The voices in my brain have their own stories to tell
Their words spin and twist through my head like leaves caught in the wind. Sometimes they whisper, sometimes they refuse to speak to me, and sometimes they yell with voices that wrap around my heart in endless longing. They have always been there, waiting for me to listen.
Listening to them is hard. They speak all at once, no one wants to wait their turn.
Sounds a little crazy doesn't it?
But it isn't. It is just my writer's brain. It is full of people waiting to be heard, waiting for their chance to tell their stories.
I ignored them for a long time. I'm not a writer.
I didn't know where to begin. I'm not a writer.
I was afraid to try. I'm not a writer.
This thought process went on for years, until one day the longing, the urges, the need was just too strong to ignore any longer. I told myself it was just like making art, no one ever had to see it. It wouldn't matter if the stories sucked, at least they'd be out of my head.
This is how my sordid love affair with writing began.
I love words. Some words are so delicious, the way the sound, the way they feel on your tongue, the way they rumble around your mind.
I didn't feel good enough to use them. I loved them so much. I didn't want to fail them.
I have yet to write a finished publishable piece. I keep trying. Calling myself a writer is far harder than claiming my artist status ever was.

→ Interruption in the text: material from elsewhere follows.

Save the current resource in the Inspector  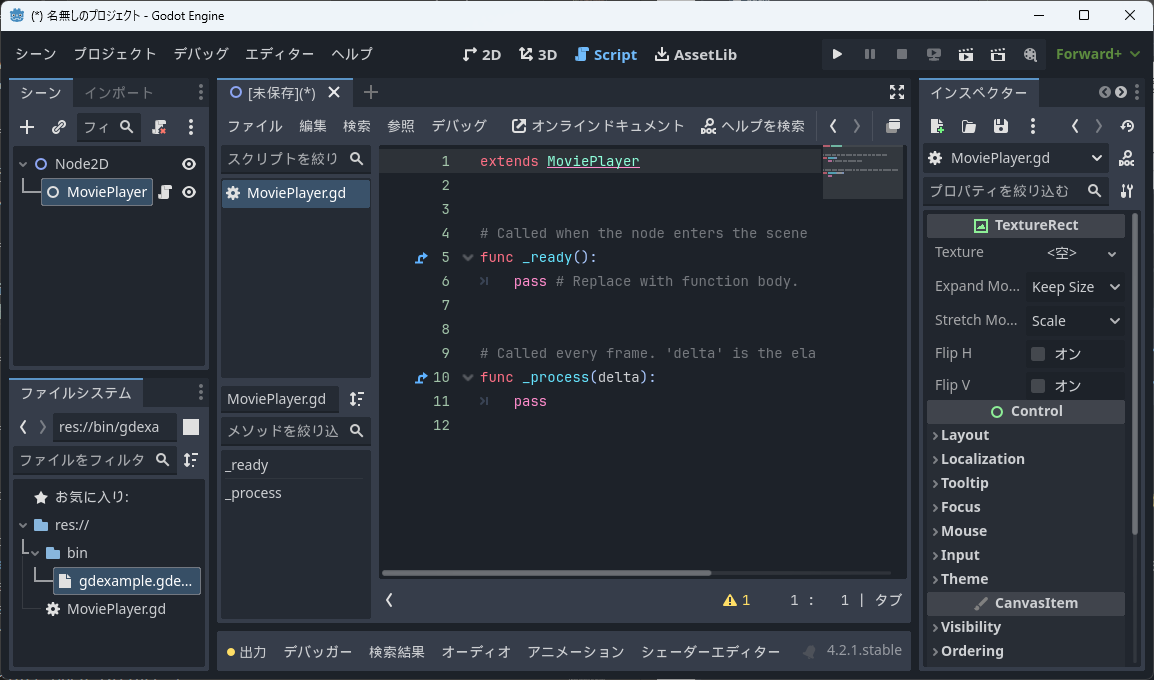click(x=1001, y=127)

I currently have 4 WIPs going and two story ideas trying to get my attention. I need to get them into some form of finished-ness. I think I've finally let go of trying to get them right. I'm focusing on done.
I have some questions for you.
What keeps you from telling your stories? (real or fictional)
What are you afraid will happen if you do or don't write?
At what point in the writing process do you get stuck?